# Textauszug
━━━━━━━━━━━━━━━━━━━━━━━━━━━━━━

Übergriffs-Vorwürfe gegen bekannten Jesuiten – Schützte ihn der Papst?
Italienische Medien haben in den vergangenen Tagen Berichte und Hypothesen zu mutmaßlichen Fällen sexueller Übergriffe veröffentlicht. Im Zentrum steht der international bekannte slowenische Mosaik-Künstler und Jesuitenpater Marko Ivan Rupnik (68). Über ihn berichten sehr unterschiedliche Medien wie das kirchenkritische Portal left.it und katholisch konservative Portale wie "MessainLatino".
Rupnik hat in mehreren Ländern Kapellen mit Mosaiken ausgestaltet. Eines seiner bekanntesten Werke ist die 1999 vollendete Kapelle "Redemptoris Mater" im Papstpalast im Vatikan. Daneben gestaltete er Sakralräume unter anderem in Fatima, Lourdes, Krakau und Washington, D.C. Obwohl seit den 1990er-Jahren in Rom ansässig, war er den Berichten zufolge gleichzeitig geistlicher Betreuer und Beichtvater einer Schwesterngemeinschaft in Slowenien.
Als ungewöhnlich viele Schwestern die Gemeinschaft unter ungeklärten Umständen verließen, kam es zu einer ersten kirchlichen Untersuchung der Vorgänge dort. Diese soll den Berichten zufolge der römische Weihbischof Daniele Libanori, auch er ein Jesuit, durchgeführt haben. Ferner soll es anklagende Briefe von Nonnen an Papst Franziskus zu dem Fall geben, die nie beantwortet worden seien.
Erklärung der Jesuiten
Neben den überwiegend unbelegten Medienberichten gibt es eine auf den 2. Dezember datierte Erklärung der "provinzübergreifenden Niederlassungen der Jesuiten in Rom" (lateinische Abkürzung: DIR für Domus Interprovinciales Romae). Demnach hat die Glaubenskongregation im Vatikan 2021 nach einer Anzeige ein Voruntersuchungsverfahren gegen Rupnik "wegen der Art der Ausübung seines Priesteramtes" angeordnet.
Dieses Verfahren habe gemäß den kirchenrechtlichen Vorschriften ein Angehöriger eines anderen Ordens übernommen. Nachdem dieser Zeugen befragt hatte, sei die Behörde zu dem Ergebnis gekommen, dass die Vorwürfe verjährt seien. Minderjährige seien nicht involviert. Das Verfahren sei deshalb Anfang Oktober 2021 abgeschlossen worden.

━━━━━━━━━━━━━━━━━━━━━━━━━━━━━━

# Ausgangsmaterial

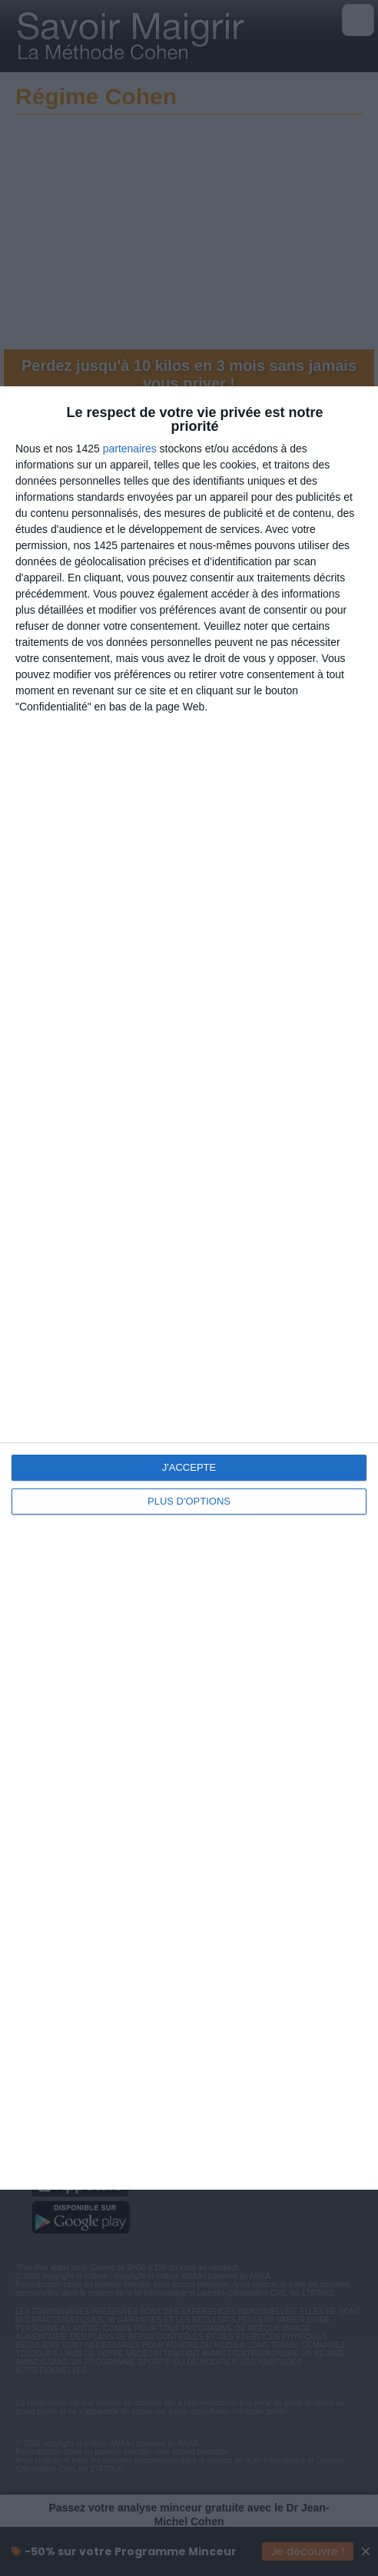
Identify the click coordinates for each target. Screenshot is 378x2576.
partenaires (130, 448)
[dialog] (189, 1288)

━━━━━━━━━━━━━━━━━━━━━━━━━━━━━━

# Ziel der Aufgabe
Aus dem Text über die Vorwürfe gegen den Jesuiten ist der Abschnitt zwischen „Italienische Medien haben“ und „Schwesterngemeinschaft in Slowenien.“, beide Stellen eingeschlossen, wörtlich zu entnehmen.

# Lösung der Aufgabe
Italienische Medien haben in den vergangenen Tagen Berichte und Hypothesen zu mutmaßlichen Fällen sexueller Übergriffe veröffentlicht. Im Zentrum steht der international bekannte slowenische Mosaik-Künstler und Jesuitenpater Marko Ivan Rupnik (68). Über ihn berichten sehr unterschiedliche Medien wie das kirchenkritische Portal left.it und katholisch konservative Portale wie "MessainLatino".
Rupnik hat in mehreren Ländern Kapellen mit Mosaiken ausgestaltet. Eines seiner bekanntesten Werke ist die 1999 vollendete Kapelle "Redemptoris Mater" im Papstpalast im Vatikan. Daneben gestaltete er Sakralräume unter anderem in Fatima, Lourdes, Krakau und Washington, D.C. Obwohl seit den 1990er-Jahren in Rom ansässig, war er den Berichten zufolge gleichzeitig geistlicher Betreuer und Beichtvater einer Schwesterngemeinschaft in Slowenien.